TASK GOAL: Every line that contains the word "sadel" is to be copied from the listing.

INFORMATION GIVEN:
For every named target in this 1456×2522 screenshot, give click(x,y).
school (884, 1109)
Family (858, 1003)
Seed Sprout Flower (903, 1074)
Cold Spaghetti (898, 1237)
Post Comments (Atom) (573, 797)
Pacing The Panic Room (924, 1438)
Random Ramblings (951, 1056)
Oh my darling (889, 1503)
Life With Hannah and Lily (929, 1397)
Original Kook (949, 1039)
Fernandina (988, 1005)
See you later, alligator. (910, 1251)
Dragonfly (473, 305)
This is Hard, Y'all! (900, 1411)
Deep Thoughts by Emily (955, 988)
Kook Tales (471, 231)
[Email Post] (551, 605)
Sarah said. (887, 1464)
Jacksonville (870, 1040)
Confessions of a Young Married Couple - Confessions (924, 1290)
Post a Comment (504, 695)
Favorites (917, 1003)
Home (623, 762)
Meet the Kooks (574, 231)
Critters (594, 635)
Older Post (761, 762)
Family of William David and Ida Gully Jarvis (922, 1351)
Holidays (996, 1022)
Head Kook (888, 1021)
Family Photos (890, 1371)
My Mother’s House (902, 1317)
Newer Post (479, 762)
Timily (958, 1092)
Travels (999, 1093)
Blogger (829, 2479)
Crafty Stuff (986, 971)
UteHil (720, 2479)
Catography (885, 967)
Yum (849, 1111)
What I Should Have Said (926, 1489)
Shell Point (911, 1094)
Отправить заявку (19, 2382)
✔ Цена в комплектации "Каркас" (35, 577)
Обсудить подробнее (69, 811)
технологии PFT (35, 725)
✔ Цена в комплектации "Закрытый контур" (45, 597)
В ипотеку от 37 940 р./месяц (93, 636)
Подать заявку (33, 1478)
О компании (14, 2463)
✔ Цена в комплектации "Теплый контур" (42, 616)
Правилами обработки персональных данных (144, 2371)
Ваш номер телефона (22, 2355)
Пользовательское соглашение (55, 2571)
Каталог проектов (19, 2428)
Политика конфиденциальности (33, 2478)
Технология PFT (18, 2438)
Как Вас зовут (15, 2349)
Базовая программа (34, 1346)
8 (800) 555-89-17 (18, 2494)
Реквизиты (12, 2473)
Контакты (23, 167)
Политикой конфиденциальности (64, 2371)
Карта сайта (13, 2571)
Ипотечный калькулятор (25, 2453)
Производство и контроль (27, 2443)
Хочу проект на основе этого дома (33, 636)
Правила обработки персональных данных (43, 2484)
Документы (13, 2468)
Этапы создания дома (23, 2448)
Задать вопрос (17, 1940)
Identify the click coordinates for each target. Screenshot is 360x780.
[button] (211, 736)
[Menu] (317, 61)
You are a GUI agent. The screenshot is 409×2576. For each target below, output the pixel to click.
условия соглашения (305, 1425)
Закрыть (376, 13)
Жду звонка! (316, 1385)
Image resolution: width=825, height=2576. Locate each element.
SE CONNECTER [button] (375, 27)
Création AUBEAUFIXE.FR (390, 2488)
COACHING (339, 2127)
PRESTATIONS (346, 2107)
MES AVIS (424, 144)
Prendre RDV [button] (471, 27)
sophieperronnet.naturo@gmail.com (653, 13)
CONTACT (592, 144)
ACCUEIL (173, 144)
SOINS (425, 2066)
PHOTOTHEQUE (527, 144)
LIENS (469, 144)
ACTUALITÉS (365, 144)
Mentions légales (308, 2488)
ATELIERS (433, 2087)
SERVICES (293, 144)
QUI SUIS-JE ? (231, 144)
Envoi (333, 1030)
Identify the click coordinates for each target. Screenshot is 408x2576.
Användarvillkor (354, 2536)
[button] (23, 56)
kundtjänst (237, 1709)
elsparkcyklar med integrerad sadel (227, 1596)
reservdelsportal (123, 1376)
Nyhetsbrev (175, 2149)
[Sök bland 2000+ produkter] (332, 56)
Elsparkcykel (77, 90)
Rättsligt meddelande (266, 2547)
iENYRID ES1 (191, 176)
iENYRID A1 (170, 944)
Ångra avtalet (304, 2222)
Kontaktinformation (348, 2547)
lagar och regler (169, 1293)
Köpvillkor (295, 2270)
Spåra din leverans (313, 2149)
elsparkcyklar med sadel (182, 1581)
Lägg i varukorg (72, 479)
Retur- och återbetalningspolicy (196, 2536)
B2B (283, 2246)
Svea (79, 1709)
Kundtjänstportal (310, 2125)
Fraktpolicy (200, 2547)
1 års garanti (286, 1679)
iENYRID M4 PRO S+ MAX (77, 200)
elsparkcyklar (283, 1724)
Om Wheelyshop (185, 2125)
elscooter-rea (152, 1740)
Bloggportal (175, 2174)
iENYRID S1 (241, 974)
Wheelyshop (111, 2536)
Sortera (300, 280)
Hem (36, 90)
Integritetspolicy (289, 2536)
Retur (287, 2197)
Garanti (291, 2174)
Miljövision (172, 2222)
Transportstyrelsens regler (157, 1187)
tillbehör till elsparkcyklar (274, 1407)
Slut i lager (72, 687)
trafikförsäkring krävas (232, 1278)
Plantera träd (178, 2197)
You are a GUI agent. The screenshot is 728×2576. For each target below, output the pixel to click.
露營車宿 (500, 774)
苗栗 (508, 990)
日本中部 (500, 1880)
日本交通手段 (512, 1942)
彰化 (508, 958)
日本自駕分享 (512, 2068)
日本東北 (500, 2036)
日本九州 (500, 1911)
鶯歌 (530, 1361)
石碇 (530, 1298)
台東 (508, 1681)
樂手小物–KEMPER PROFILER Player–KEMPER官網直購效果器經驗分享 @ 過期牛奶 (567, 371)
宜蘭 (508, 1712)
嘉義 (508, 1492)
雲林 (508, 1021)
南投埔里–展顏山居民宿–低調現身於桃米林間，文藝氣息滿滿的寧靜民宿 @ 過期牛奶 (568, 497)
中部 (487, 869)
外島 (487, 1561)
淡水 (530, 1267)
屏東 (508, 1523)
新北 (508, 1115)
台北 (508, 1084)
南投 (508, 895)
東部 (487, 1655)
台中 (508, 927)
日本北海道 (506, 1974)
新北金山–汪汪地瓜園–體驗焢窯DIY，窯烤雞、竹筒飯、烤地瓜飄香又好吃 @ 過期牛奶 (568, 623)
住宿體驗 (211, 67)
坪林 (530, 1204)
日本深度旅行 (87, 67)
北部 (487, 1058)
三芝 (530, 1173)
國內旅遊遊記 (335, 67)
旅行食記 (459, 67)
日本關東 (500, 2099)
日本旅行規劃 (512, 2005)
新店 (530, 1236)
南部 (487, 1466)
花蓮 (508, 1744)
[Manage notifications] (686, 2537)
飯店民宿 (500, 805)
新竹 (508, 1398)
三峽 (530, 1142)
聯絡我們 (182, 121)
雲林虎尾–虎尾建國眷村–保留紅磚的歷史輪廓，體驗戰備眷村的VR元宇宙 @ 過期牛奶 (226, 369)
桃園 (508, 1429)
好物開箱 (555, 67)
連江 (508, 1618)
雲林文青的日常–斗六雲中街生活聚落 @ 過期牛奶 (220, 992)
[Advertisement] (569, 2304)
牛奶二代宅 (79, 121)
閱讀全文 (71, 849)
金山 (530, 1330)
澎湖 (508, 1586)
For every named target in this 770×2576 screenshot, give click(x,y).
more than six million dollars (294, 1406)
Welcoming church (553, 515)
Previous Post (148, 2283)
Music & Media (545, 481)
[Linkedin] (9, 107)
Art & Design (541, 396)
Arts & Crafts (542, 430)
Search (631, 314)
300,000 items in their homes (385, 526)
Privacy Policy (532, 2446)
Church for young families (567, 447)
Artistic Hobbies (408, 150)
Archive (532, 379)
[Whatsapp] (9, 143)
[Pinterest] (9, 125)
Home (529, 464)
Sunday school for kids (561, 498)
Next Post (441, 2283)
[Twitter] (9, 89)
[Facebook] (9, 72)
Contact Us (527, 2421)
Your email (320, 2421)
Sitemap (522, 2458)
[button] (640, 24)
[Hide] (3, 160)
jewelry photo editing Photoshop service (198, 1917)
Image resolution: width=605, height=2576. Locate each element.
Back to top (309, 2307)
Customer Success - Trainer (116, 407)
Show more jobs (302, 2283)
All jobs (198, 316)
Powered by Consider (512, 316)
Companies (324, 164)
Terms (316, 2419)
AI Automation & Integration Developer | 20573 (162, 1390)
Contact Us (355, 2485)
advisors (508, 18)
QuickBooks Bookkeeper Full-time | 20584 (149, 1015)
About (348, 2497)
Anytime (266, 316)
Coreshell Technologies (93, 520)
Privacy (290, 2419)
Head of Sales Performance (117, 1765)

REPLY TO THE TASK:
elsparkcyklar med integrerad sadel (227, 1596)
elsparkcyklar med sadel (182, 1581)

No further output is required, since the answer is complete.